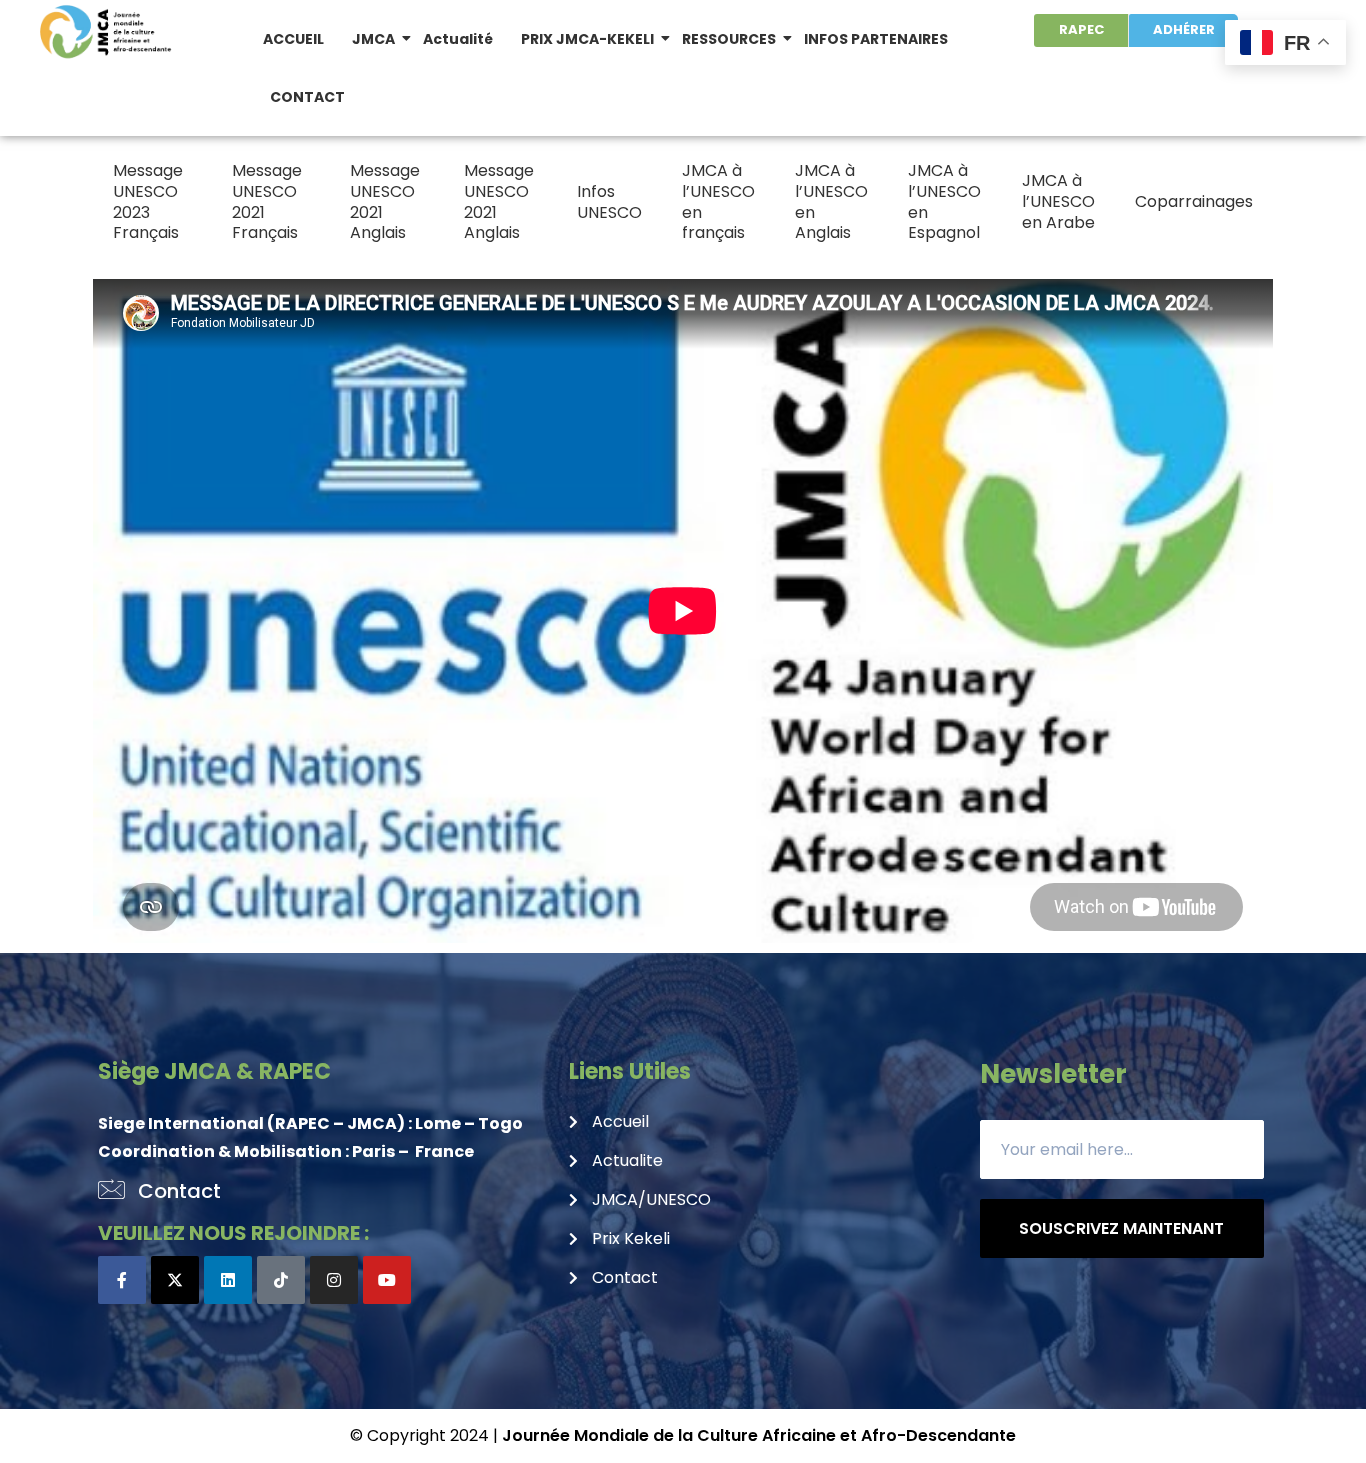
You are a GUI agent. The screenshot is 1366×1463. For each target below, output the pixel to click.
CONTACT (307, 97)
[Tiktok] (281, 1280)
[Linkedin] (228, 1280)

==

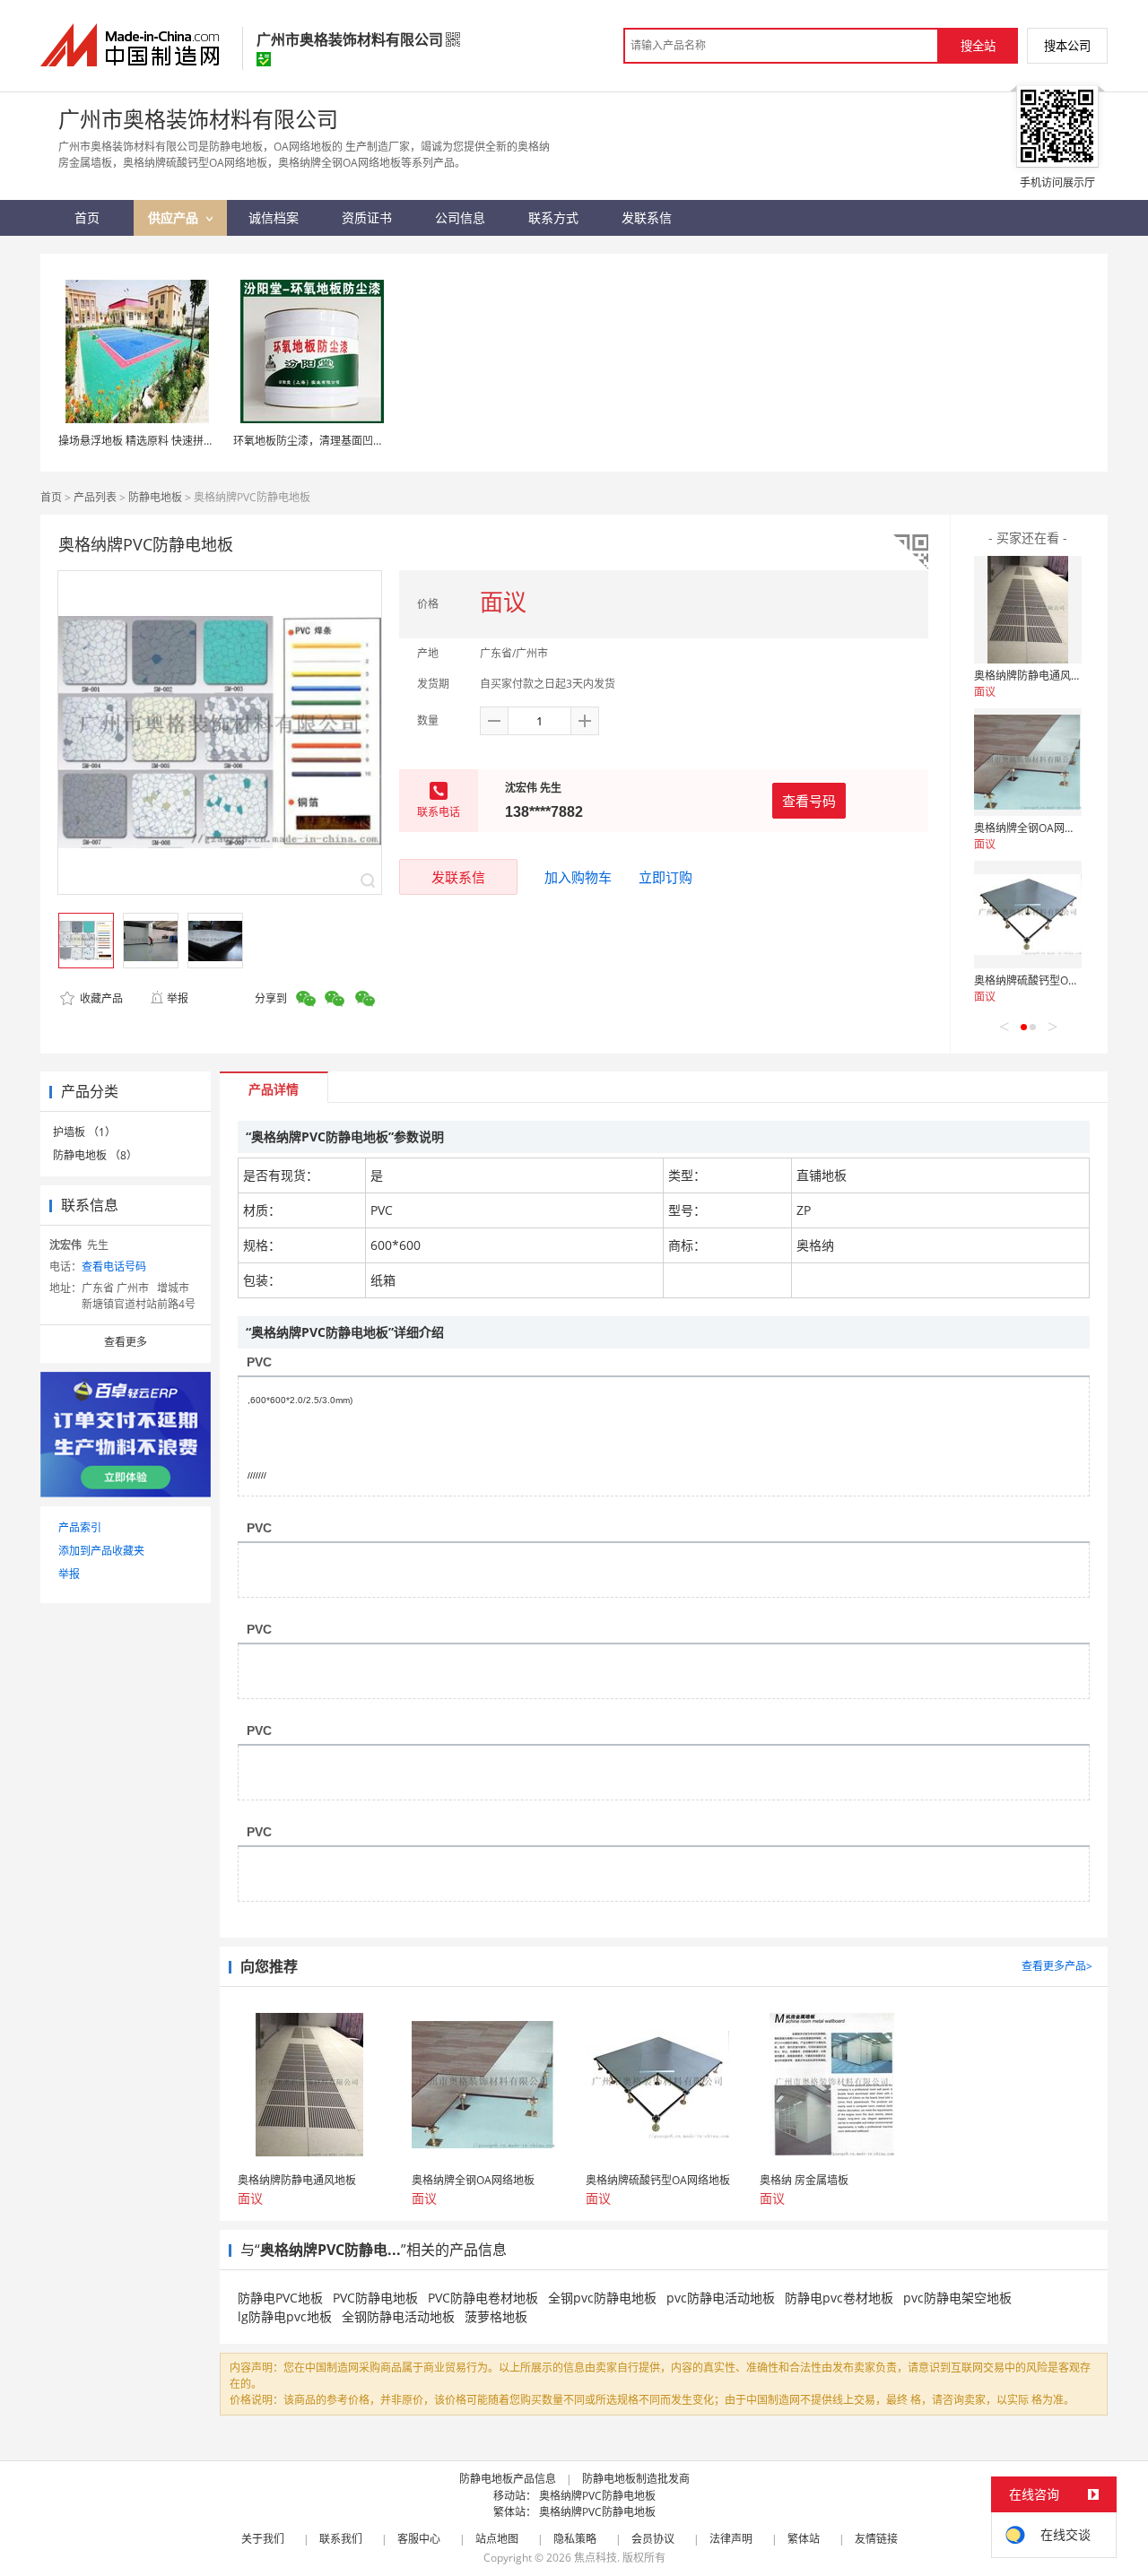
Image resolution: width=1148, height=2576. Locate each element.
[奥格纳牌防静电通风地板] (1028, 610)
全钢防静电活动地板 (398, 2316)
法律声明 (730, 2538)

:: YOUR GOAL ::
Please return all lines in the material above that include the word "each".

:: RESPONSE FOR THIS EXERCISE ::
You are a GUI agent. The screenshot is 1366×1463. For each target below, output the pixel to click.
Image resolution: width=1148, height=2576. Locate each element.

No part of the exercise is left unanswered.